■ Supplied material ■

## BEGIN

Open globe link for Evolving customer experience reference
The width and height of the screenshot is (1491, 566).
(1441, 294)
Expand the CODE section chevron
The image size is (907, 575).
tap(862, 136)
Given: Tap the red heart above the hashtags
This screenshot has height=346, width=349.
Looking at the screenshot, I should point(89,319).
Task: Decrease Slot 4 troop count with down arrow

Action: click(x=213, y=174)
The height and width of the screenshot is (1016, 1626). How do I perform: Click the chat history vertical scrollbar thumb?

## END
## BEGIN

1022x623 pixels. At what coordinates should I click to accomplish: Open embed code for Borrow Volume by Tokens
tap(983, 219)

## END

■ Aim ■
Rewrite the lines from the line with "1022x623 pixels. At" to the line with "tap(983, 219)", changing "embed code" to "share link" and leaving everything else as it is.

■ Answer in full ■
1022x623 pixels. At what coordinates should I click to accomplish: Open share link for Borrow Volume by Tokens
tap(983, 219)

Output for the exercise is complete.